I tried many libraries and stuck. I've found a solution for data.frame
to apply pipe
function:
df <- read.table(pipe("cut -f1,5,28 myFile.txt"))
from this thread: Ways to read only select columns from a file into R? (A happy medium between `read.table` and `scan`?)
How to do it for JSON? I'd like to do:
json <- read.table(pipe("cut -text yelp_academic_dataset_review.json"))
but this of course throws an error due to wrong format. Is there any possibilities without parsing whole file with regex?
EDIT
Structure of one row: (even can't count them all)
{"review_id":"vT2PALXWX794iUOoSnNXSA","user_id":"uKGWRd4fONB1cXXpU73urg","business_id":"D7FK-xpG4LFIxpMauvUStQ","stars":1,"date":"2016-10-31","text":"some long text here","useful":0,"funny":0,"cool":0,"type":"review"}
SECOND EDIT
Finally, I've created a loop to convert all data into csv file, omitted unwanted column. It's slow but I've got 150 mb (zipped) from 3.2 gb.
# files to process
filepath <- jfile1
fcsv <- "c:/Users/cp/Documents/R DATA/Yelp/tests/reviews.csv"
write.table(x = paste(colns, collapse=","), file = fcsv, quote = F, row.names = F, col.names = F)
con = file(filepath, "r")
while ( TRUE ) {
line = readLines(con, n = 1)
if ( length(line) == 0 ) {
break
}
# regex process
d <- NULL
for (i in rcols) {
pst <- paste(".*\"",colns[i],"\":*(.*?) *,\"",colns[i+1],"\":.*", sep="")

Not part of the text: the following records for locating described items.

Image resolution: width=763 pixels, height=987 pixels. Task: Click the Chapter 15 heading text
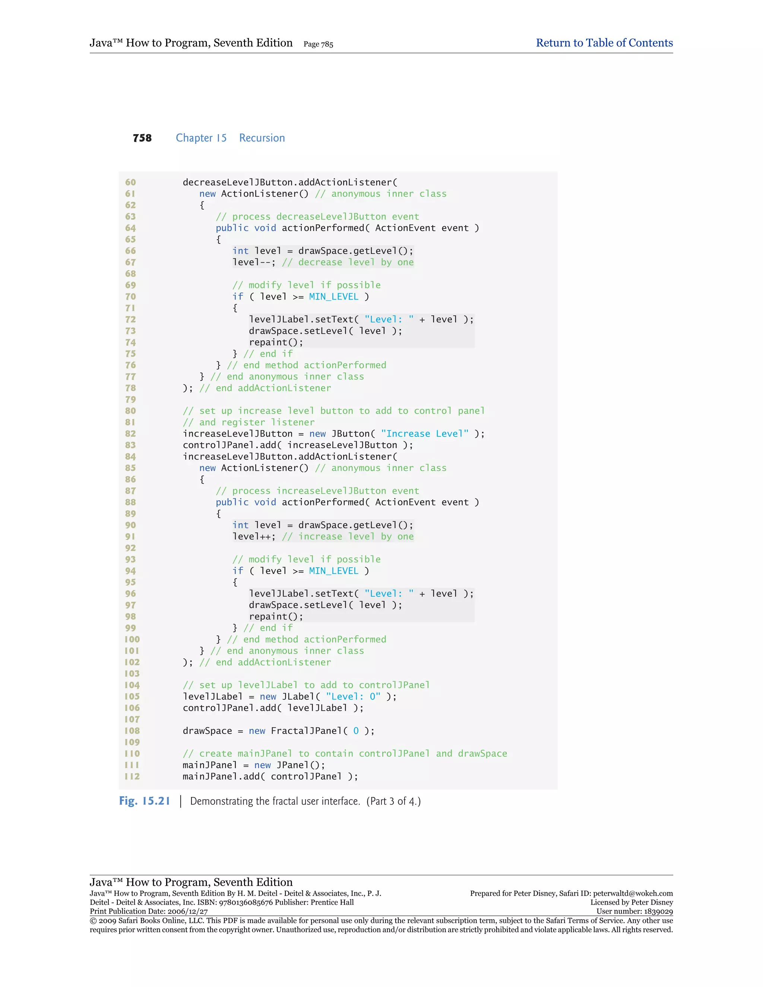[201, 138]
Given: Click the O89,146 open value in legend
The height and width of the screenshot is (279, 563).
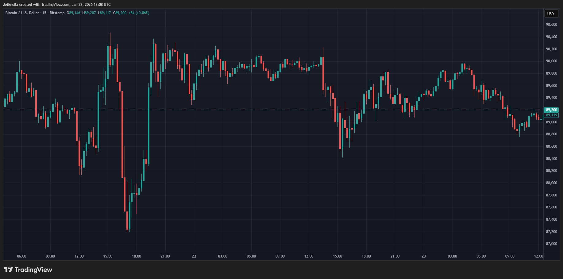Looking at the screenshot, I should [73, 13].
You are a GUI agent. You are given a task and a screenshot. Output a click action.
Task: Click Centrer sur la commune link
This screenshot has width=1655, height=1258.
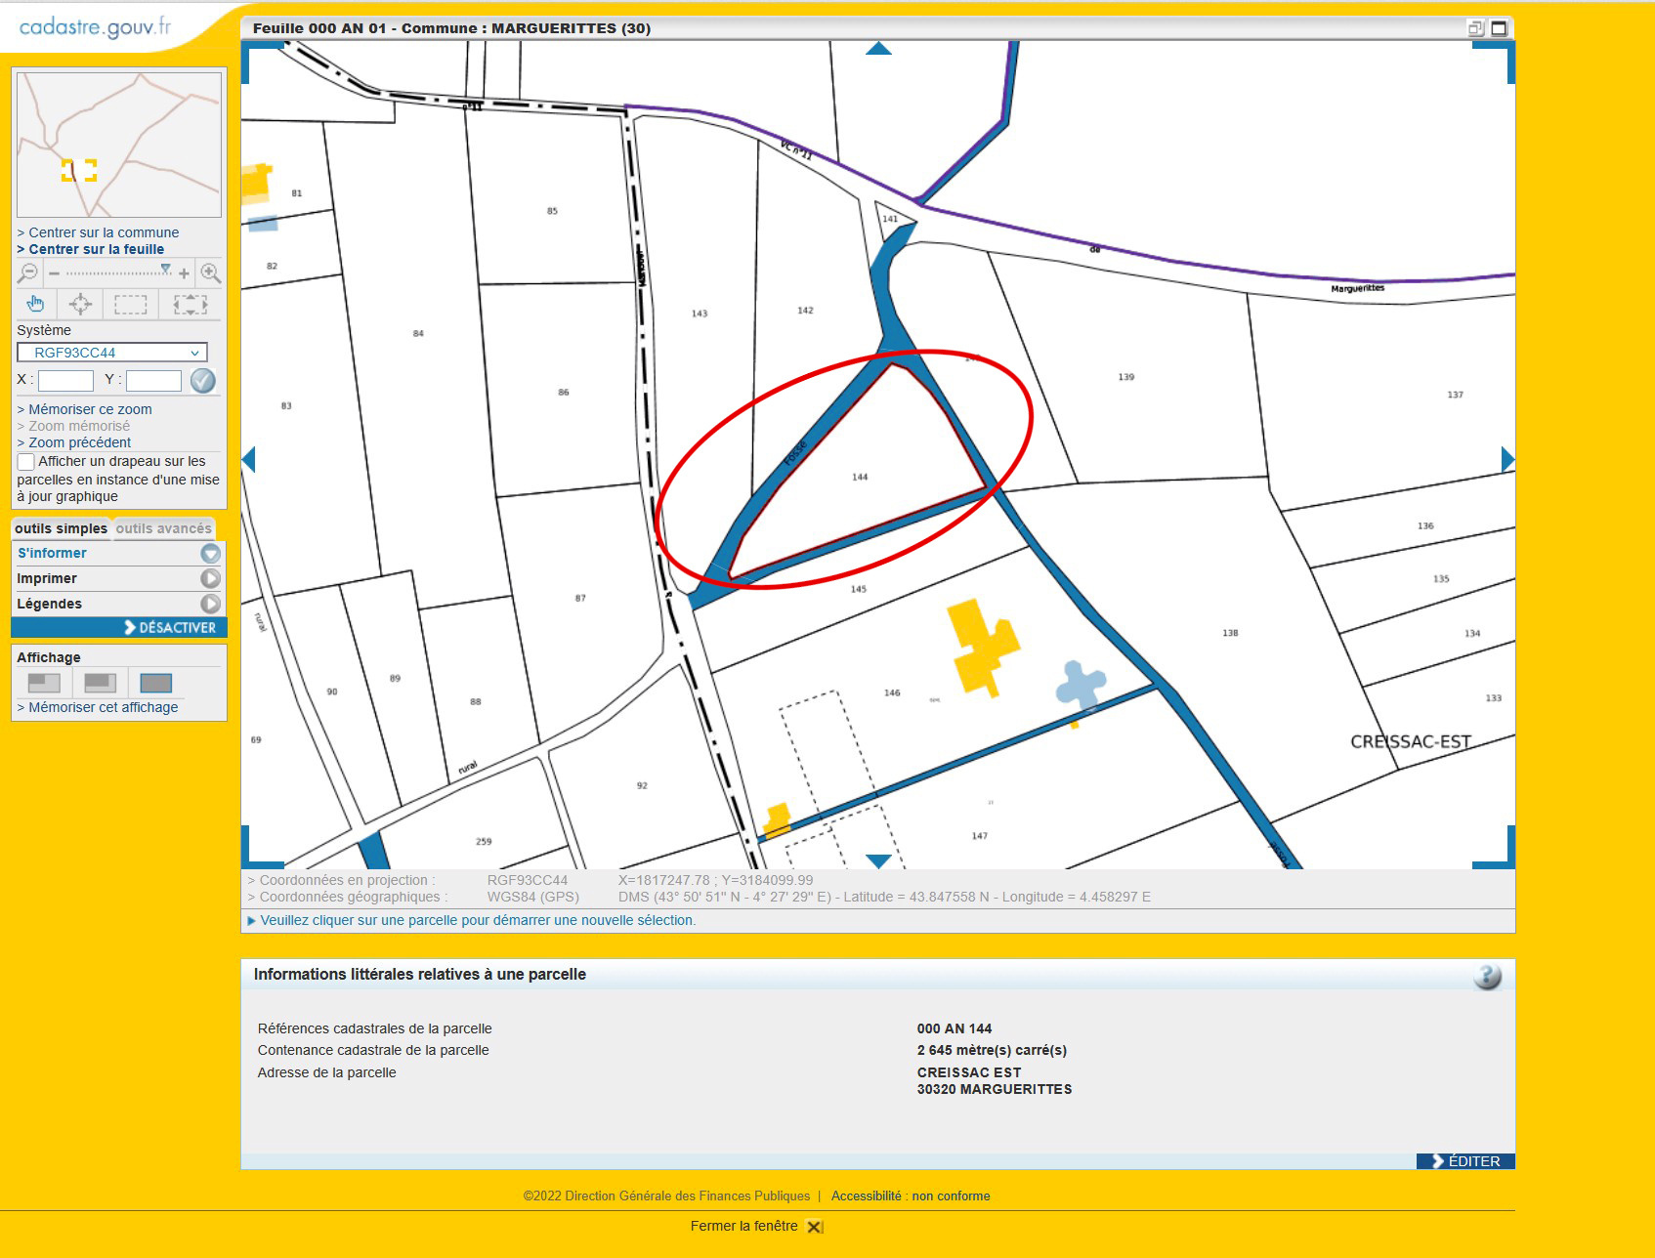(x=104, y=232)
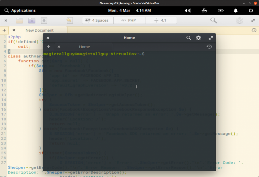Select the Home terminal tab
The height and width of the screenshot is (177, 259).
click(84, 47)
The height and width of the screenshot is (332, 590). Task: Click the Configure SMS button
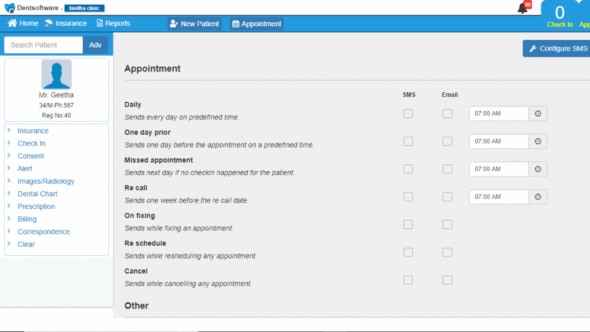pos(557,48)
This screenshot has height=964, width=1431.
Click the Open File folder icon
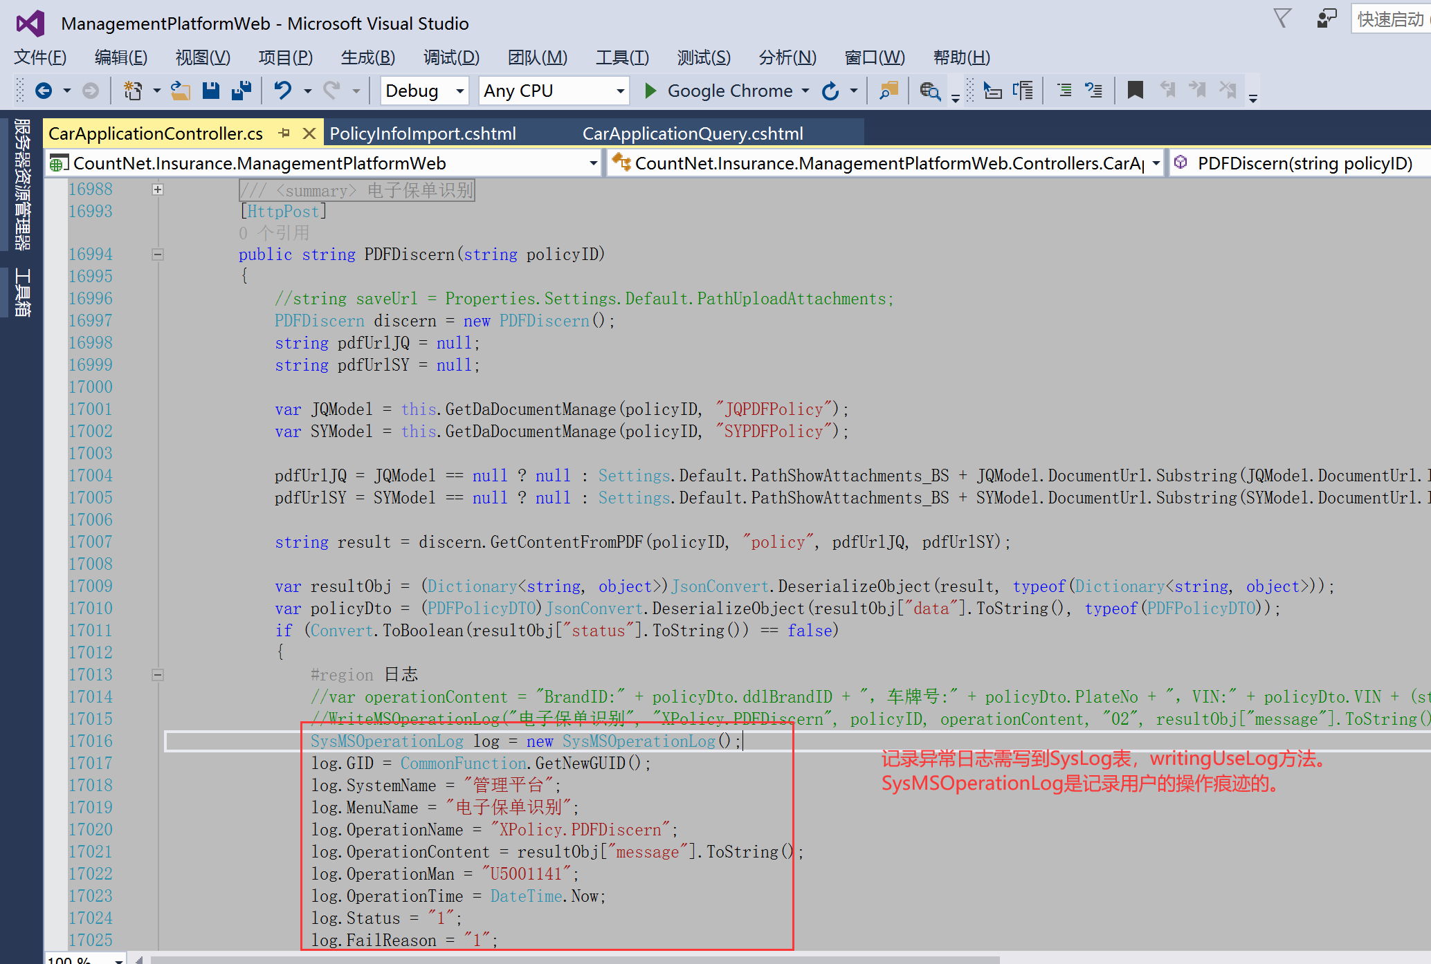tap(181, 91)
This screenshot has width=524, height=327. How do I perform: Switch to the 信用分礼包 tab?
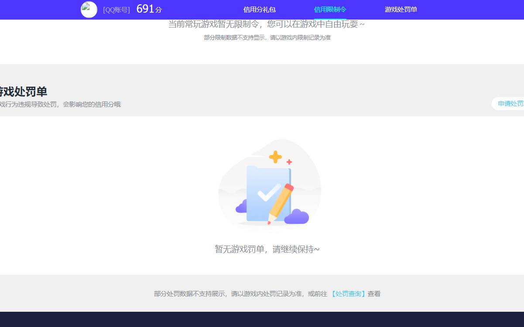[x=259, y=10]
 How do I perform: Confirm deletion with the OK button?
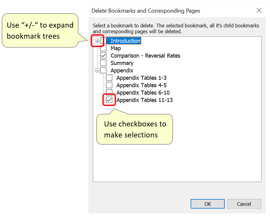(x=207, y=204)
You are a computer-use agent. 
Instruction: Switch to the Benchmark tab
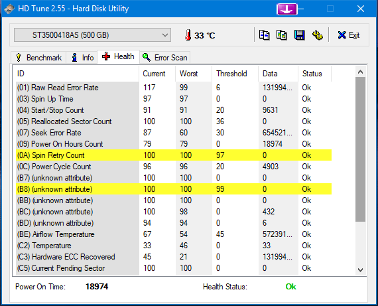[x=38, y=58]
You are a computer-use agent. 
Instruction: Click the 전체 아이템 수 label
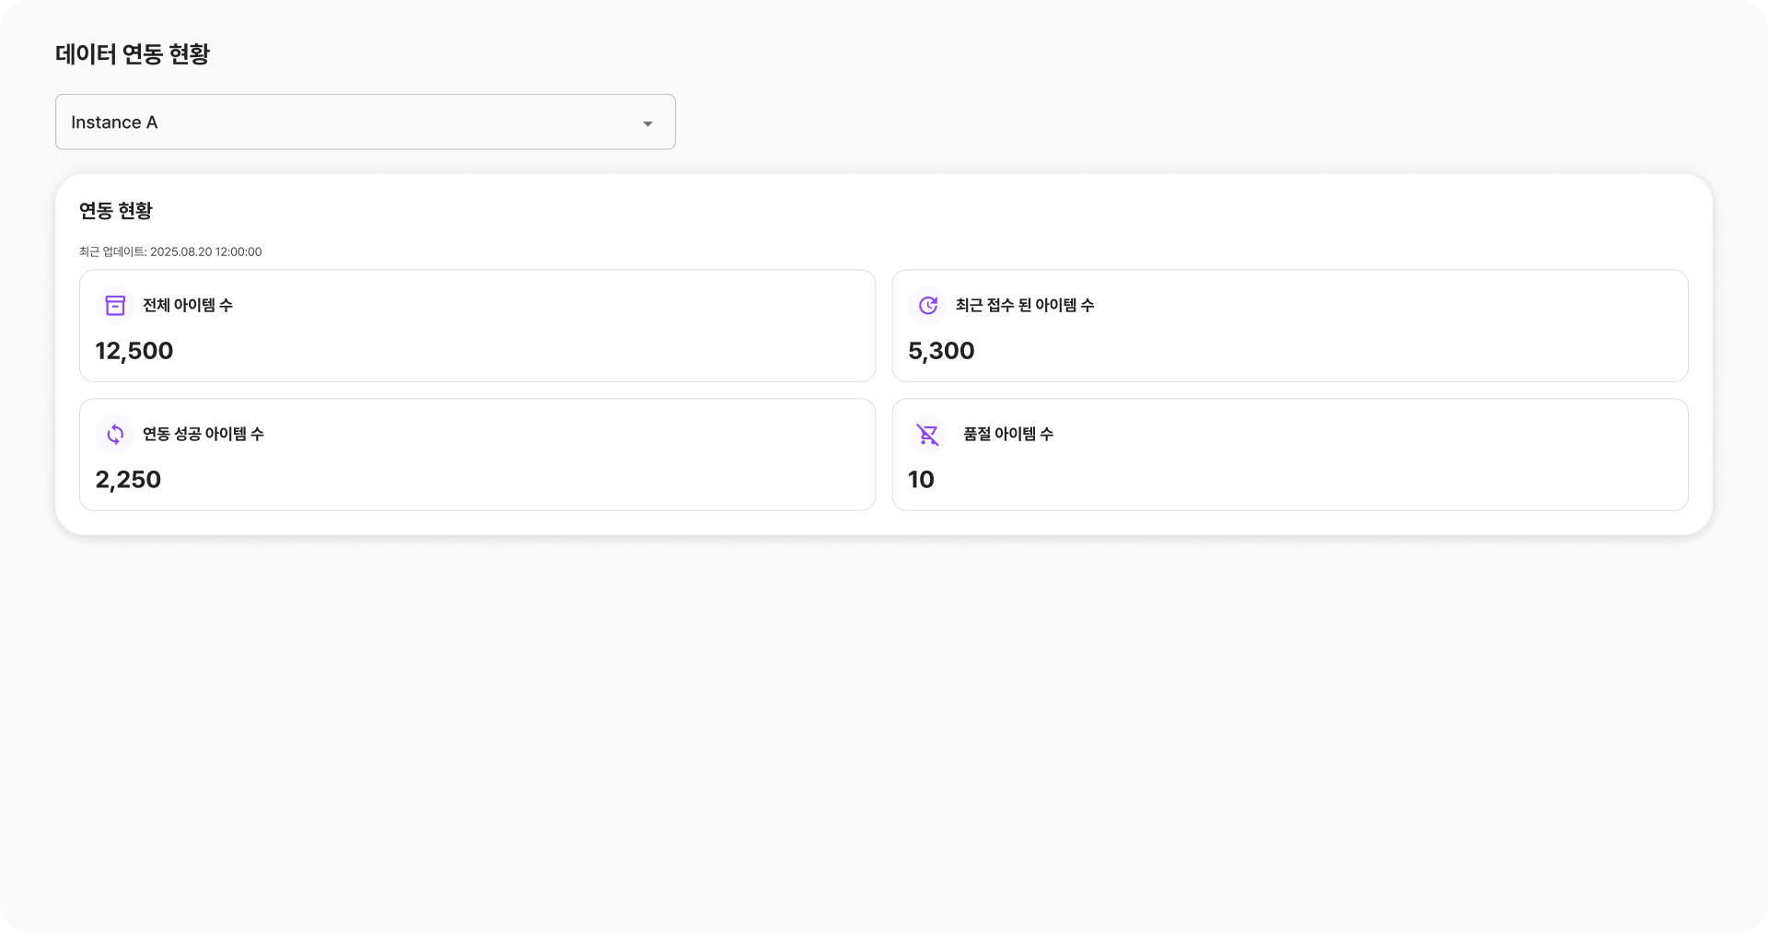[x=188, y=306]
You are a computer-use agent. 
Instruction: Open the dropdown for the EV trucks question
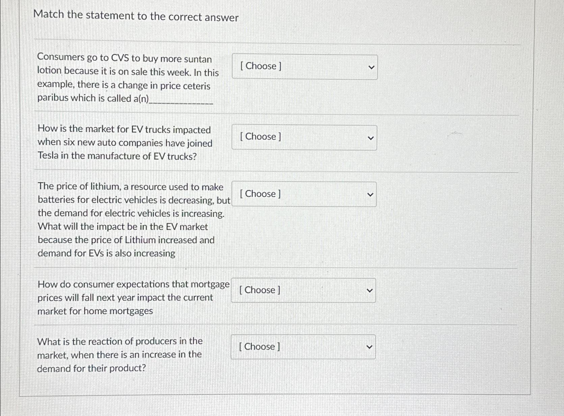(x=304, y=138)
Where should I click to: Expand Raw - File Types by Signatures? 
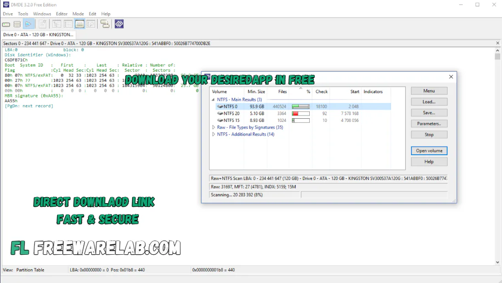[213, 127]
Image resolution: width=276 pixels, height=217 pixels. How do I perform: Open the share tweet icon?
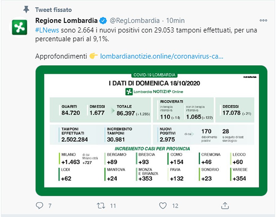click(x=225, y=206)
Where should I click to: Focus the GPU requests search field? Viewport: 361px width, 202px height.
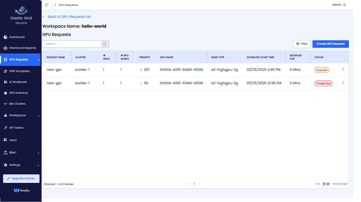[72, 44]
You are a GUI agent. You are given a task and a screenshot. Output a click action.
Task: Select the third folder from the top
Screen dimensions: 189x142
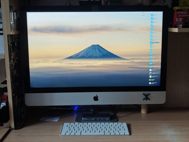click(x=152, y=22)
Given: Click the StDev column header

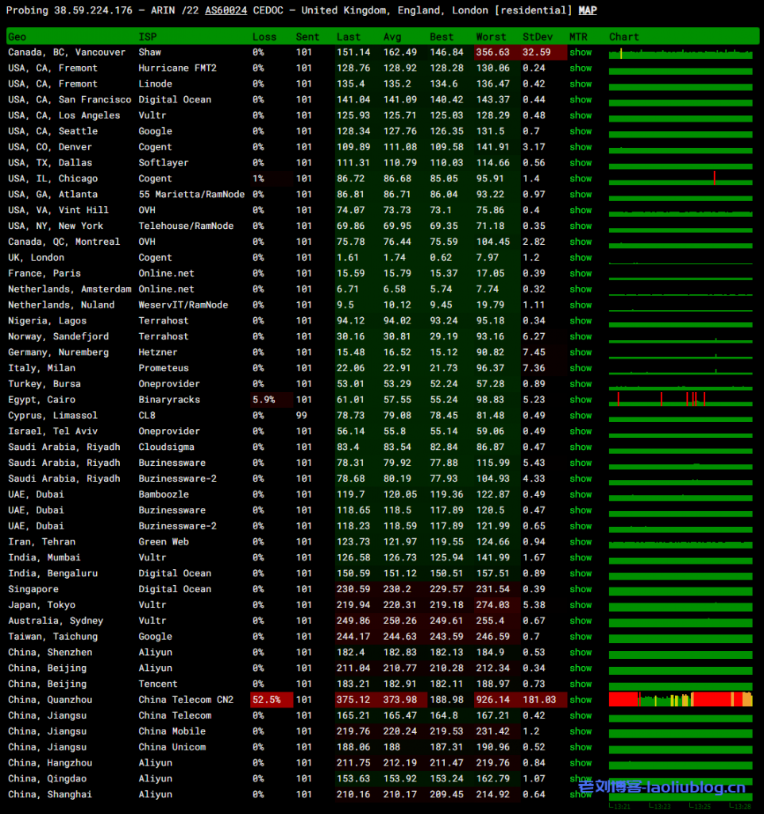Looking at the screenshot, I should tap(538, 37).
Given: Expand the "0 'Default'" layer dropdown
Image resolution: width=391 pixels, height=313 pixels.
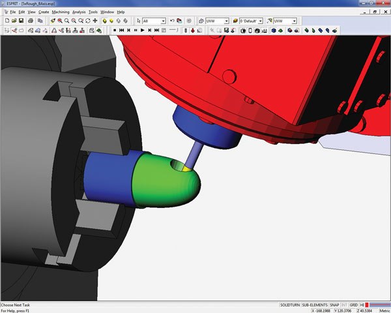Looking at the screenshot, I should pyautogui.click(x=260, y=21).
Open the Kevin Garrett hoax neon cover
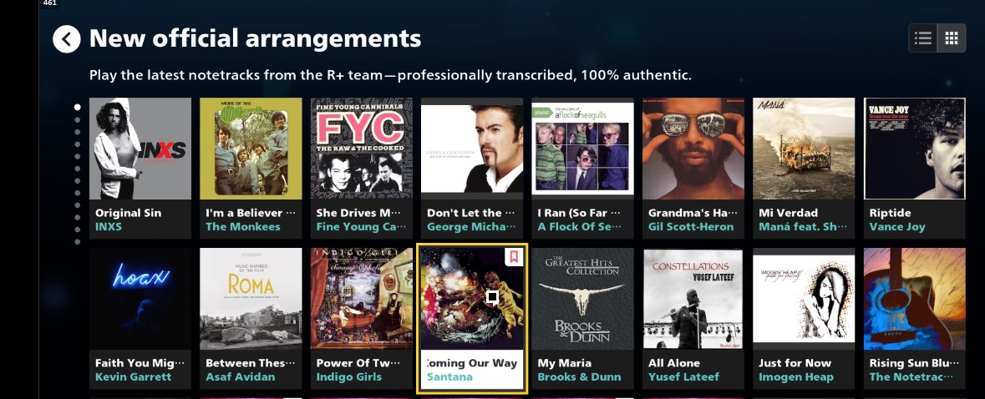985x399 pixels. (x=140, y=299)
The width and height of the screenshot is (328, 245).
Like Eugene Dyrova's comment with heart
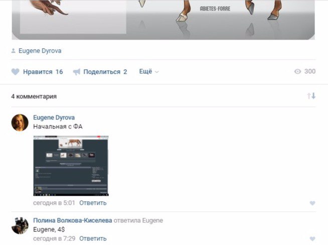tap(312, 203)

w <- sub(pst, "\\1", line)
d <- cbind(d, noquote(w))
}
# save on the fly
write.table(x = paste(d, collapse = ","), file = fcsv, append = T, quote = F, row.names = F, col.names = F)
}
close(con)
It can be save to json also. I wonder if it's the most efficient way, but other scripts I tested was slow and often had some encoding issues.